Ingénierie et Architecture
Nowadays, the search for information on the Internet is done through search engines. Search engines return information, present on the Web, indexed based on one or more keywords entered by the user. The results of these search engines are then available in the form of a list of links to a web page that is supposed to contain the information one is looking for. This thesis proposes an alternative approach that provides the information sought directly to users in the form of a synthesis. This synthesis is automatically built based on the results provided by existing search engines. To allow the construction of this synthesis three main themes have been addressed.
The first theme concerns the aggregation of documents on the Internet for a given context or search. Based on this collection of documents, an extractive summary allows the user to visualize the important information for this context or search topic. To build the extractive summary, it is necessary to semanticize the data present on each page before merging them. The data semantization is carried out either in a parameterized way (e.g. for a given format type) or automatically (e.g. for plain text). The merging process consists of determining the distance between two data graphs and deciding whether or not to merge them. To achieve this synthesis, two sub-themes are studied: the extraction of unstructured data from the Internet and the recording of this data in a homogeneous structured format and the determination of the quality of a document on the Web using objective and measurable criteria.

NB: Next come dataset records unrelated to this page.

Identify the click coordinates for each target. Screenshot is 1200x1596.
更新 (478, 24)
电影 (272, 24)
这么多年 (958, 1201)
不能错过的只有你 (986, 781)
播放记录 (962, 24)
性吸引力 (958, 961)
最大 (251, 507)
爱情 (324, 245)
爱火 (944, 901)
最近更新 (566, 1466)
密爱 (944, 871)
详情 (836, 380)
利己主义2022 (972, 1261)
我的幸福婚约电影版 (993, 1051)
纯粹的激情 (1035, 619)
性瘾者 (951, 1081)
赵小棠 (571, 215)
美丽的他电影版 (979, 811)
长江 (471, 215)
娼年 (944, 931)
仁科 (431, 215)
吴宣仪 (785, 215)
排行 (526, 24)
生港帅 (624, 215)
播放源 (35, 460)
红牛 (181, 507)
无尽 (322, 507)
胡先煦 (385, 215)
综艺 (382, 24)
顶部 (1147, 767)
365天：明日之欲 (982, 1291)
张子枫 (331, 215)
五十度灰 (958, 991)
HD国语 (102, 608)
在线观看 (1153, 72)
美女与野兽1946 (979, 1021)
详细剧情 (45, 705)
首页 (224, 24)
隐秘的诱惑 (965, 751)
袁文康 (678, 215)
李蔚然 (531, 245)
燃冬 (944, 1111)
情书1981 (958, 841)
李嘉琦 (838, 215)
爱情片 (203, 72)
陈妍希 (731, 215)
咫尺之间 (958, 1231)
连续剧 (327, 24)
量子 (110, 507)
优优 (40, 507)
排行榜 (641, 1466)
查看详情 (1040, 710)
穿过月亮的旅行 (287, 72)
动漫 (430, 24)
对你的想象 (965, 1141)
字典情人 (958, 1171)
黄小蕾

Several concepts and prototypes have been created to validate this thesis work. The main field covered revolves around Swiss politics and many resulting concepts have been validated and used for several years by the Documentation Service of the Federal Assembly (Swiss Parliament). These concepts made it possible to propose an analysis of the information published on social networks during federal referendums. These concepts have yielded positive results and have validated the approach proposed in this thesis work.